Bibliotheksmagazin
Ein Bibliotheksmagazin ist ein Lager für Medien in einer Bibliothek, das in der Regel für den Bibliotheksbenutzer nicht frei zugänglich ist.]]
Diese werden oft nicht nach Fachgruppen aufgestellt, sondern aus Platzgründen nach dem Zeitpunkt der Erwerbung (Akzession) ? so genannter Numerus Currens. Dabei wird auch das Buchformat berücksichtigt, Großformate stehen meist separat.
Als Service für den Benutzer versucht man auch in wissenschaftlichen Bibliotheken heute, möglichst viele Bücher in der Freihandaufstellung, also für den Nutzer direkt zugänglich, anzubieten. Man spricht insofern auch von Freihandmagazinen.
In Universitätsbibliotheken genossen Ordinarien früher das Privileg, freien Zugang zum Magazin zu haben.
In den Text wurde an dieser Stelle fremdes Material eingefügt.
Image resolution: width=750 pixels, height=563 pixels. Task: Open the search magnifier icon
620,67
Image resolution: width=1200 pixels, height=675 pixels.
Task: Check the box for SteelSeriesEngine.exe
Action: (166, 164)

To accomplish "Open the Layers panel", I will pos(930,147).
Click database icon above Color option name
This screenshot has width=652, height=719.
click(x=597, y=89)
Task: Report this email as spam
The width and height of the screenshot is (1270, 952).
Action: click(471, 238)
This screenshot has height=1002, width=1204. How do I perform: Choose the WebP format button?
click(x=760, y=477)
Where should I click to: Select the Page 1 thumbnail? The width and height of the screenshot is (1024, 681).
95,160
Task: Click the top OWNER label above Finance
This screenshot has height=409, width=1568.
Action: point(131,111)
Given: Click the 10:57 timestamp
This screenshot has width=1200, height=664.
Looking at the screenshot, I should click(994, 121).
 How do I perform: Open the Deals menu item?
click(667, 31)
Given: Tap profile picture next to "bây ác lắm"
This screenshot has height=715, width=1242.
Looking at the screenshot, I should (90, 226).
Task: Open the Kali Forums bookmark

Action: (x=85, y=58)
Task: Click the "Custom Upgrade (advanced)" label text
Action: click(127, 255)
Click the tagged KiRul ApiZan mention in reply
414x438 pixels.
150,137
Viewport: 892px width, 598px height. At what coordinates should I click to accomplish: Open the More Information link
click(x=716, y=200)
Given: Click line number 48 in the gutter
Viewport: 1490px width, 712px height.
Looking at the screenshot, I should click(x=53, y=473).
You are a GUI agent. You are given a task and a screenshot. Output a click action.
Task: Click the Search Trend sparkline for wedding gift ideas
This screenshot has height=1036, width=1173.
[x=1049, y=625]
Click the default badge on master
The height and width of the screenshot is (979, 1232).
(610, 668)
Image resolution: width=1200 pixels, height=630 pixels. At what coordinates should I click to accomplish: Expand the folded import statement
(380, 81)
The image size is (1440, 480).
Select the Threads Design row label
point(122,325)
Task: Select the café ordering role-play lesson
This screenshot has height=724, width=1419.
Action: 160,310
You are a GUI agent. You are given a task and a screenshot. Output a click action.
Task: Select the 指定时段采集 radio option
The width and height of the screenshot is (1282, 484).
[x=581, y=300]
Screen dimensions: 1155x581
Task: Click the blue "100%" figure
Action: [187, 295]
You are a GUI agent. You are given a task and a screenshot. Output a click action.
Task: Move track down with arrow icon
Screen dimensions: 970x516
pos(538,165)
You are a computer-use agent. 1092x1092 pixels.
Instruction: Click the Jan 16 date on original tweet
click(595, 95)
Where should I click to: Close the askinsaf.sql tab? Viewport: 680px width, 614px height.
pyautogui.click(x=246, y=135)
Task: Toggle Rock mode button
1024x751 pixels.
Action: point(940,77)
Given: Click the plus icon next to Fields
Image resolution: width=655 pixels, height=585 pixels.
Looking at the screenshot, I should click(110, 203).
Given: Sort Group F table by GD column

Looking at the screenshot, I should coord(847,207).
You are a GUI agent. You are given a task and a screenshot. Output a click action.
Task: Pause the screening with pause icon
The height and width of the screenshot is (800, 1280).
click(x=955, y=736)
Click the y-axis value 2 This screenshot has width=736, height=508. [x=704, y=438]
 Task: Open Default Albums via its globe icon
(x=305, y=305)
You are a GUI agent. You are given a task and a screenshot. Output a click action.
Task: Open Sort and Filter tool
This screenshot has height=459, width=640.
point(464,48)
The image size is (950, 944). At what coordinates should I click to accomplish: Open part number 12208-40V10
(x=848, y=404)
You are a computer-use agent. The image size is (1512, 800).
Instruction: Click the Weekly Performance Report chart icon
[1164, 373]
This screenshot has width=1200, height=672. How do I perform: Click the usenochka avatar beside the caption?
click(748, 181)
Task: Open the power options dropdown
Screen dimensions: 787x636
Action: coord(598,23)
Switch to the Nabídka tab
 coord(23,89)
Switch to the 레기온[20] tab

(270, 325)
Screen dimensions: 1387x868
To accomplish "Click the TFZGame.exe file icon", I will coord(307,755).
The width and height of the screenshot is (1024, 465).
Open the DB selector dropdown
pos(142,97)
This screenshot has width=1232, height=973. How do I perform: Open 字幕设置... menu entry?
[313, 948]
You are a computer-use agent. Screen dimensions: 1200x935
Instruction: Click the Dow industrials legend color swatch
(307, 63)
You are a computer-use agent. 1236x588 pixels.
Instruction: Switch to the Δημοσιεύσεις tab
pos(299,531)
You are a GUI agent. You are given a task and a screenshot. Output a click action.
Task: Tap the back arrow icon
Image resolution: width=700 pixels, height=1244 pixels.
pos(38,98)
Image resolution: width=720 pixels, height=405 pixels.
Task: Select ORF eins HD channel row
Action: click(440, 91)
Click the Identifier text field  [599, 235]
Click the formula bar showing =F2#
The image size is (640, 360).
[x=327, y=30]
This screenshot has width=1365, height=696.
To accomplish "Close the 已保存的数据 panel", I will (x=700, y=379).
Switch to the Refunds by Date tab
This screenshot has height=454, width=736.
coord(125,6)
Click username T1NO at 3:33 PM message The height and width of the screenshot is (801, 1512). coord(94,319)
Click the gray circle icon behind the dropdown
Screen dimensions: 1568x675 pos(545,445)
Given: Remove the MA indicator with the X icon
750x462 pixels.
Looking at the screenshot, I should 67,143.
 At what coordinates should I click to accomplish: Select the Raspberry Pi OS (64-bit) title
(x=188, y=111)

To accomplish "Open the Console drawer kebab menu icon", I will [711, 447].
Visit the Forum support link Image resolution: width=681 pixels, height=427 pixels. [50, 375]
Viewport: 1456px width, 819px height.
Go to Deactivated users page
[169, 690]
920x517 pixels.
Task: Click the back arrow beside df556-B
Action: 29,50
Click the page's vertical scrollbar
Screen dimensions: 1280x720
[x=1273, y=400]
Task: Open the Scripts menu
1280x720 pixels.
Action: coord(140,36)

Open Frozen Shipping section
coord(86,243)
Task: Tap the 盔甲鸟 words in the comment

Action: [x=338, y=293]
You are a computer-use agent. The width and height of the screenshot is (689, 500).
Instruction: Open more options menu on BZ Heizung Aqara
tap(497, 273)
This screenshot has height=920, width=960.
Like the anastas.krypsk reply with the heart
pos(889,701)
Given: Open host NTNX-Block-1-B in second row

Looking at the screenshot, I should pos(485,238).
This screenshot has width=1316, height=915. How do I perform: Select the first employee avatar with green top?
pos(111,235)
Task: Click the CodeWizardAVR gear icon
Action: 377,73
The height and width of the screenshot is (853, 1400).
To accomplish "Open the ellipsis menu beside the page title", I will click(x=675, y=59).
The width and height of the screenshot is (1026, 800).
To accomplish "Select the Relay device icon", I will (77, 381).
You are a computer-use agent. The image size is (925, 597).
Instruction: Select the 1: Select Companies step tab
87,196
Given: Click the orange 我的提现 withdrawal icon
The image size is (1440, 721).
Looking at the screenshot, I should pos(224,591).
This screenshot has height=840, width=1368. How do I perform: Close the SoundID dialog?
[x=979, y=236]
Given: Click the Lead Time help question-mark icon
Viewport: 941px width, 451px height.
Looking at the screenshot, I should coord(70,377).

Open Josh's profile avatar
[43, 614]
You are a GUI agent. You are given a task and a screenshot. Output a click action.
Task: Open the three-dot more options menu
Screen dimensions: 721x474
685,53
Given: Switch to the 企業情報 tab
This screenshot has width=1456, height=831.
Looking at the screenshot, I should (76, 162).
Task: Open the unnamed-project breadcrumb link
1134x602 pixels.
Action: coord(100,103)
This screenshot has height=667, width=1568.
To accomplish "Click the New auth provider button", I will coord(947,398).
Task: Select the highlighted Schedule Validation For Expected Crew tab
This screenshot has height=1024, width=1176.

Heute wird in der Regel Benutzern nur in Ausnahmefällen auf Antrag die Möglichkeit eingeräumt, Bestände am Regal im Magazin zu sichten.
Bauliche Anforderungen an Magazine, die sich insbesondere aus den Aspekten Katastrophenschutz, Sicherheit, Arbeitsschutz ergeben, regelt die Kunde vom Bibliotheksbau.
Zur Erhöhung der Kapazität von Magazinen werden auch Kompaktregalanlagen (auch "Fahrregale" genannt) eingesetzt. Hierbei werden die einzelnen Regale (genauer: Regalachsen) ohne einen so genannten Bediengang aneinander gestellt, wofür die Regale auf einen Fahrboden stehen, der wiederum auf Schienen steht und verschoben werden kann. Damit könnten alle Regale dicht an dicht aneinandergeschoben werden, ohne Platz für einen Bediengang zu lassen, von dem aus an das Regal getreten werden kann. In der Regel sind diese Regalanlagen ein Block, der mindestens Platz für einen Bediengang zwischen 0,75m und 0,9m lässt.
Um an ein bestimmtes Regal zu gelangen, werden die übrigen Regale manuell oder elektromotorisch verschoben, so dass ein Bediengang zwischen zwei Regalen entsteht. Der Vorteil dieser Bauweise besteht in einer bis zu 100% höheren Speicherkapazität gegenüber festen Regalanalgen. Nachteilig ist, dass in einem Kompaktmagazin immer nur eine (bzw. eine pro Kompaktmagazinblock) Regalachse zugänglich ist und eine erhöhte Gefährdung einer Person zwischen den Regalen besteht (versehentliches Zuschieben).
Selten werden in Bibliotheken automatische Hochregalanlagen, wie sie aus der industriellen Logistik bekannt sind, eingesetzt.